There are now two BifL communities in the free decentralized world:
Perhaps each wants to mention the other in the sidebar?
There are now two BifL communities in the free decentralized world:
Perhaps each wants to mention the other in the sidebar?
I wouldn’t have known what you mean by that without context.
I wonder if they would be interested in alternatives to cloudflare. I’m assuming it’s the easiest one to deploy, but they may be open to alternatives if it isn’t too much trouble to switch.
More often than not, admins are interested in alternatives. When they hear there are no gratis alternatives, they shut down. CF is deceptively gratis. That is, the gratis plan is for relatively low consumption. When a service comes under attack which then leverages the defense admins signed up for, Cloudflare taps them on the shoulder and says: hey, you’re exceeding the bandwidth of the gratis plan… time to switch to premium. So the “free” evaporates.
Slightly more clever admins will use CF DNS and maintain their site in a non-proxied state (sparing their users from Cloudflare exclusion and over-sharing). Then when an attack hits they just have to flip a switch and CF is put into play. That switch can even be scripted to happen automatically.
Even more clever admins (e.g. infosec.pub) are very knowledgeable about how to do security properly without offloading their security problems onto everyone else.
Do you think the Infosec.pub admin would be willing to give some pointers to .World and .Works? That might be an interesting angle to persue.
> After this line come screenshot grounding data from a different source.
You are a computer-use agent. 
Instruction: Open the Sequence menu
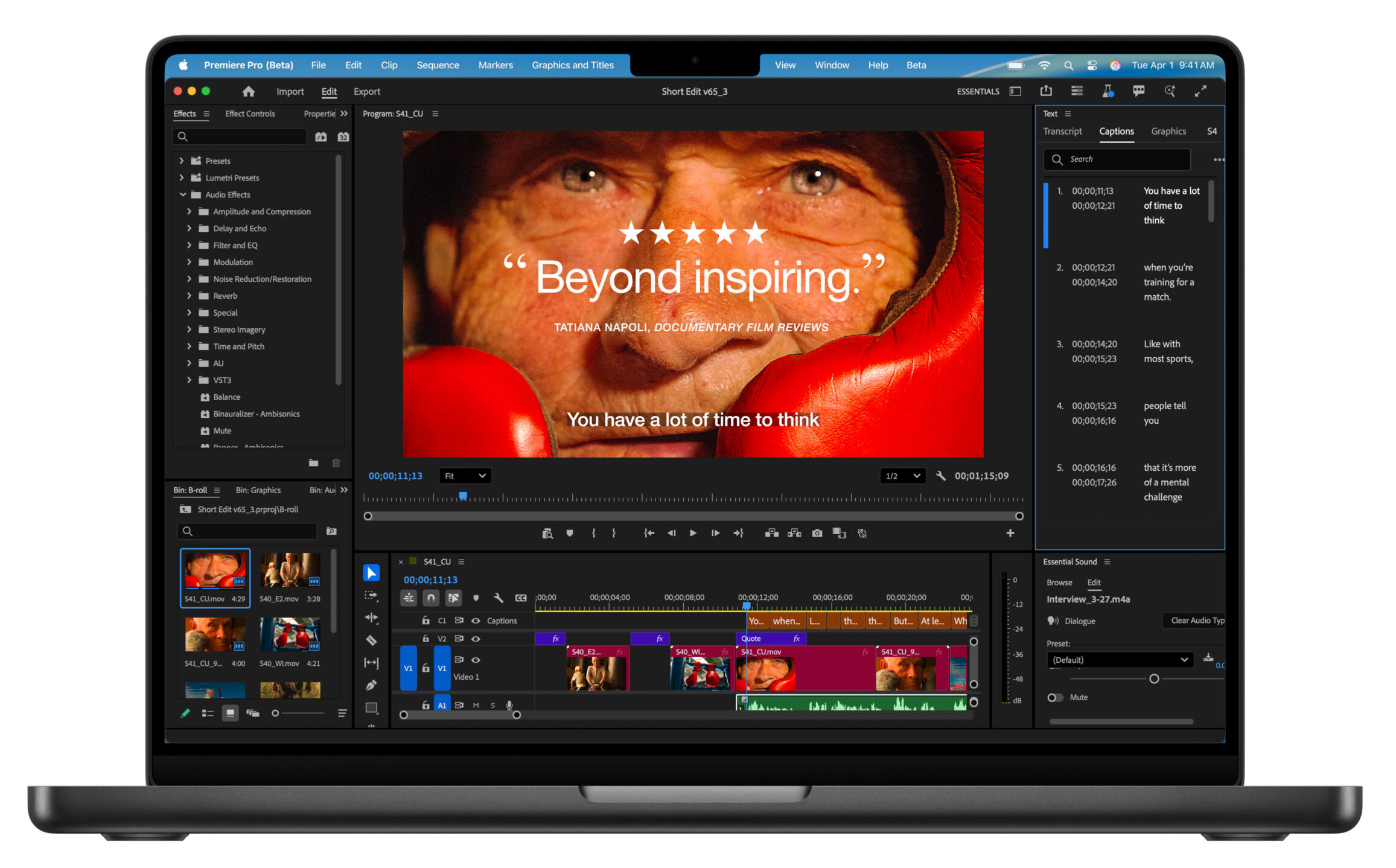pos(437,65)
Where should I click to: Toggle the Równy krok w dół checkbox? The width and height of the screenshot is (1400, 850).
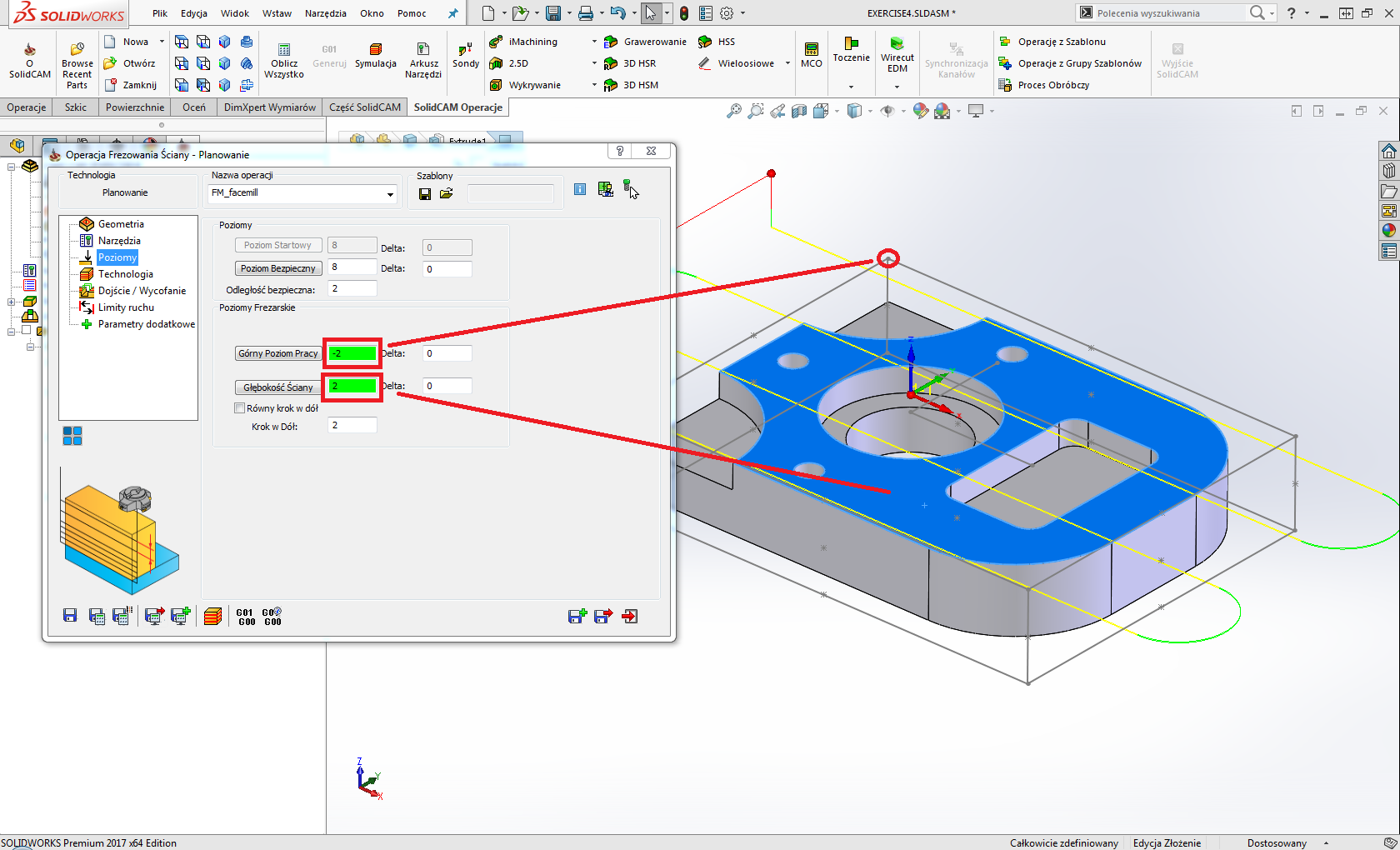239,408
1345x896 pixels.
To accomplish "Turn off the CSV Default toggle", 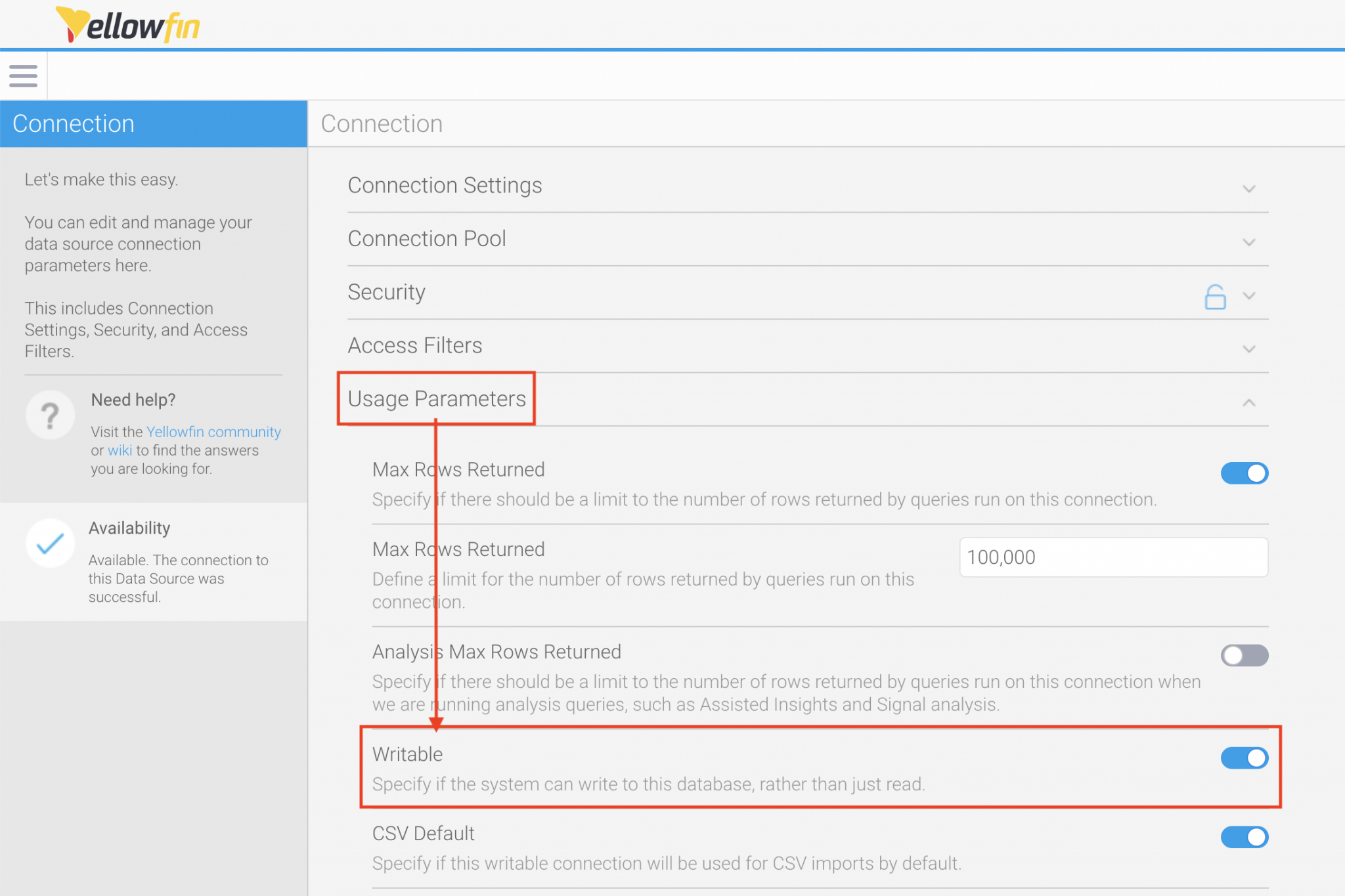I will click(x=1244, y=837).

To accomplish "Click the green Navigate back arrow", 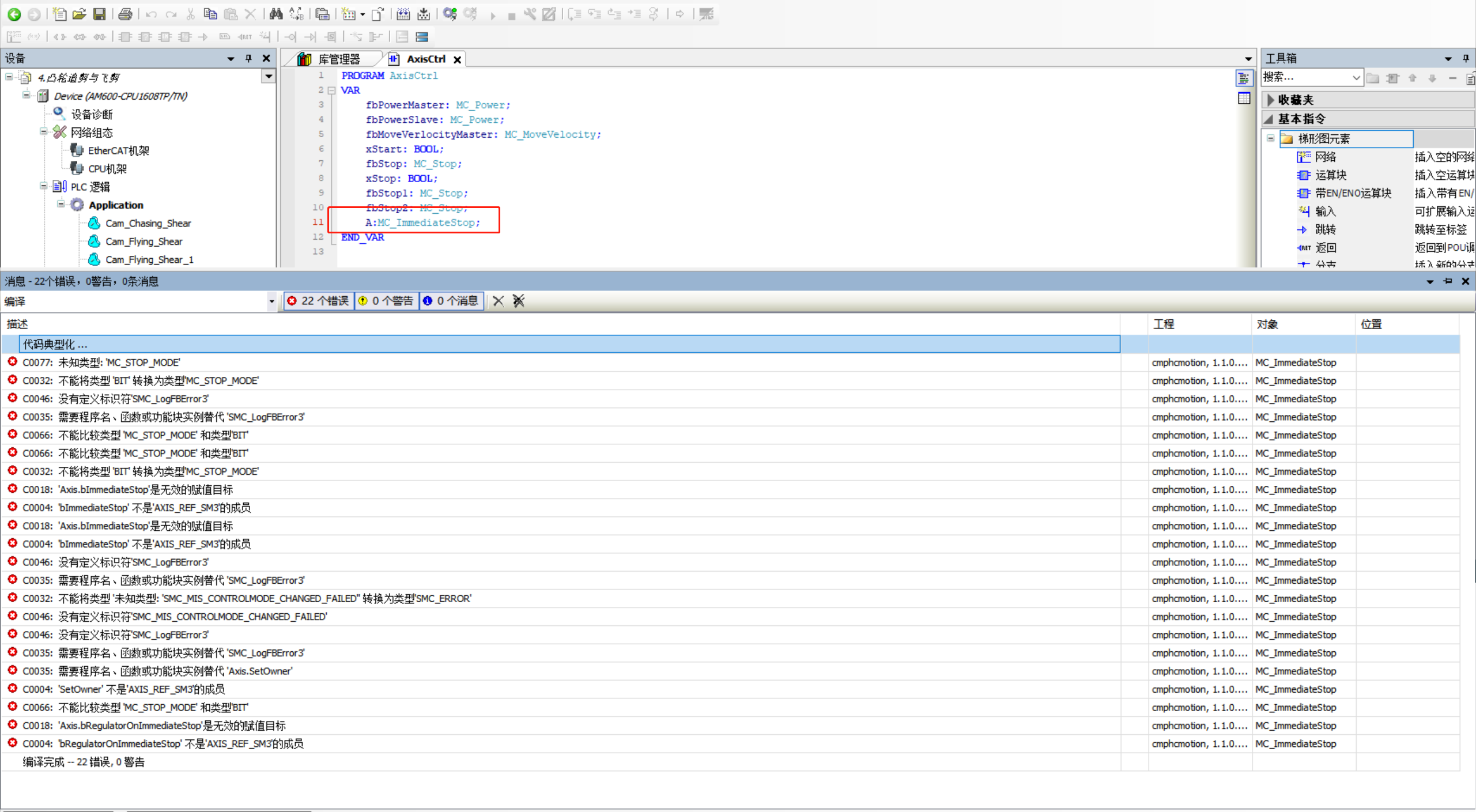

I don’t really know the guy but I’m sure he is quite busy. He also runs infosec.exchange and a Threads-defederated variant of that, and an onion mirror, and fedia.io. fedia.io is on kbin/mbin and thus very buggy and he seems to put a lot of energy into chasing those bugs. IIRC he mentioned his bills are like $3k/month for one of or all of those nodes. Wouldn’t hurt to ask but the question should probably come direct from the interested admins. Maybe they could hire him.